Подле нее лежало одеяло. Отвороты ее джинсов истрепались. На рубашке, сообразил он, пуговиц и нету (серебристые люверсы на ткани). Но сейчас она наполовину зашнурована. Он посмотрел в просвет между шнурами. Да, очень хороши.

– Ребята тебе вчера не понравились? – Она подбородком указала куда-то там в парк.

Он снова пожал плечами:

– Они же станут меня будить и к работе приставят.

– Они не станут, если притвориться, что спишь. У них не очень-то кипит работа.

– Ешкин кот. – Он засмеялся и шагнул выше. – Вот и мне показалось.

Она свесила руки с колен.

– Но они славные.

Он глядел на ее щеку, ухо, волосы.

– В Беллоне так сразу и не освоишься. А они тут давно. Если не принимать их всерьез и держать ухо востро, они многому научат.
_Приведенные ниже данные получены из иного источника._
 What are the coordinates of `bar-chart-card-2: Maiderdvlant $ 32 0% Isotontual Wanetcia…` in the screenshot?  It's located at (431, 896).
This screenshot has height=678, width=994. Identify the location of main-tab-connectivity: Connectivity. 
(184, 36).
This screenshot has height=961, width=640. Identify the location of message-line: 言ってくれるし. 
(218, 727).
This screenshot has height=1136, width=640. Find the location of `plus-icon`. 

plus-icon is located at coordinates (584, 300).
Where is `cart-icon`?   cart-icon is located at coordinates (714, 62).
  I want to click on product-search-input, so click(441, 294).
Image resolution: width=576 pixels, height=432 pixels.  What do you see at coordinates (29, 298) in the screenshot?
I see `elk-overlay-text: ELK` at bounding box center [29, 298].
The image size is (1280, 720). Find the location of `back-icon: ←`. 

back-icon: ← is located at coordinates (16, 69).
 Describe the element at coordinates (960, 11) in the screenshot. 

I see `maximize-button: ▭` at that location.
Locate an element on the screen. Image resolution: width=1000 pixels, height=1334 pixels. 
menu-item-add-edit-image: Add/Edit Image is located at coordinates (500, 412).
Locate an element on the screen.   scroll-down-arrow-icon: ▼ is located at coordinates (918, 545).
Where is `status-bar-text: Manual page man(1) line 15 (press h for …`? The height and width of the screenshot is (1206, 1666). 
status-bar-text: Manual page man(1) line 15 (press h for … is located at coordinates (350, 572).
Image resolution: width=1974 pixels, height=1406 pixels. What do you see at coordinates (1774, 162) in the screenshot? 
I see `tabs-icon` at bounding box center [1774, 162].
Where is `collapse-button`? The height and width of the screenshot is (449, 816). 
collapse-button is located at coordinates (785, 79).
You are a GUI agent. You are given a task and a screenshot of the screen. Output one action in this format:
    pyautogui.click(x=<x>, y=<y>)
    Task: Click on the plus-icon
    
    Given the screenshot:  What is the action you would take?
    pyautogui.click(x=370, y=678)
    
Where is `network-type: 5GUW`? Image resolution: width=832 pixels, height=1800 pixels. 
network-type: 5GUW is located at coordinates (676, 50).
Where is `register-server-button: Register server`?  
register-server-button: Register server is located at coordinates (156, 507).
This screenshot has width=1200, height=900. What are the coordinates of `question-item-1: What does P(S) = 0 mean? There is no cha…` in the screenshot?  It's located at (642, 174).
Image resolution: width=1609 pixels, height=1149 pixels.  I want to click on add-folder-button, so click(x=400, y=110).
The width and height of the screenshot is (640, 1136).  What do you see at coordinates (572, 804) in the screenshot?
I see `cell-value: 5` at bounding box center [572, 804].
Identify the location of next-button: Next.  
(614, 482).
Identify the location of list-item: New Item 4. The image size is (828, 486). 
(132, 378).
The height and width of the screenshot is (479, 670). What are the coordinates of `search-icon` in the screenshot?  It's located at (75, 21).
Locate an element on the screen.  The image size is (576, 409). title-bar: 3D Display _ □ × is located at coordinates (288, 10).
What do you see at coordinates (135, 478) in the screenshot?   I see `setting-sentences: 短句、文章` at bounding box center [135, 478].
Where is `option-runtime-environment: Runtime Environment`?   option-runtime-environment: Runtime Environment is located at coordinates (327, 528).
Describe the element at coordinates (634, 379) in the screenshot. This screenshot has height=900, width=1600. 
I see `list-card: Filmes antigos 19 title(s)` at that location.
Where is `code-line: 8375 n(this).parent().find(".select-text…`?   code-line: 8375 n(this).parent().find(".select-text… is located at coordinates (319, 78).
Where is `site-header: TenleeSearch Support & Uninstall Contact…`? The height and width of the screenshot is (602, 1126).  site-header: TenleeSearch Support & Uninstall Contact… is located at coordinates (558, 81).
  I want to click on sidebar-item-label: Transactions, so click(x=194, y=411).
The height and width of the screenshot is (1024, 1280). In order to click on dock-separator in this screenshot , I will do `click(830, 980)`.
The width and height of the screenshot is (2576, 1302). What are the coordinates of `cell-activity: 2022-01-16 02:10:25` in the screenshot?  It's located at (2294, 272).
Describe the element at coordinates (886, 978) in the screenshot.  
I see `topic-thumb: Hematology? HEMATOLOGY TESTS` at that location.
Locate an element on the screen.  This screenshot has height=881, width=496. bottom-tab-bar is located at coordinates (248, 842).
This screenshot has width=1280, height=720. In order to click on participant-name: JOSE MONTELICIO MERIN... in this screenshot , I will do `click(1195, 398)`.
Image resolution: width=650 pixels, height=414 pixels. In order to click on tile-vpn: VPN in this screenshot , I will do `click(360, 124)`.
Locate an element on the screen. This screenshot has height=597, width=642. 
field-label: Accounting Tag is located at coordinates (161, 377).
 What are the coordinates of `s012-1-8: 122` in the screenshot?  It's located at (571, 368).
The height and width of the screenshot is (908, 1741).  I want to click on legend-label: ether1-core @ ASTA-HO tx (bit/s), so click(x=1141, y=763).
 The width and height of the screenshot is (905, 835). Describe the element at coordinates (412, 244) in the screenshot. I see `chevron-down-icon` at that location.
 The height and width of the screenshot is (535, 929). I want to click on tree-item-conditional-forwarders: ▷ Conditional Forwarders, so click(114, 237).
– Давно ты с ними? – А в мыслях: я над ней нависаю, но она смотрит так, будто я слишком мал.

– Да нет, я-то живу здесь. Просто захожу к ним раз в пару дней… как Тэк. Но в последнее время далеко не ухожу. Беспокойные выдались недели. – Она посмотрела сквозь листву. Улыбнулась, когда он сел на бревно. – Ты вечером пришел?

Он кивнул:

– Беспокойная выдалась ночь.

Что-то в ее лице боролось с улыбкой.

– Как… тебя зовут?

– Ланья Колсон. А тебя Шкедт, да?

– Да не зовут меня Шкедт! Я не знаю, как меня зовут. Не могу вспомнить с тех пор, как… Не знаю. – Он насупился. – Бред, да?

Она задрала брови, свела ладони (он вспомнил остатки лака; значит, покрасила нынче утром – ногти зелены, как ее глаза), повертела гармошку.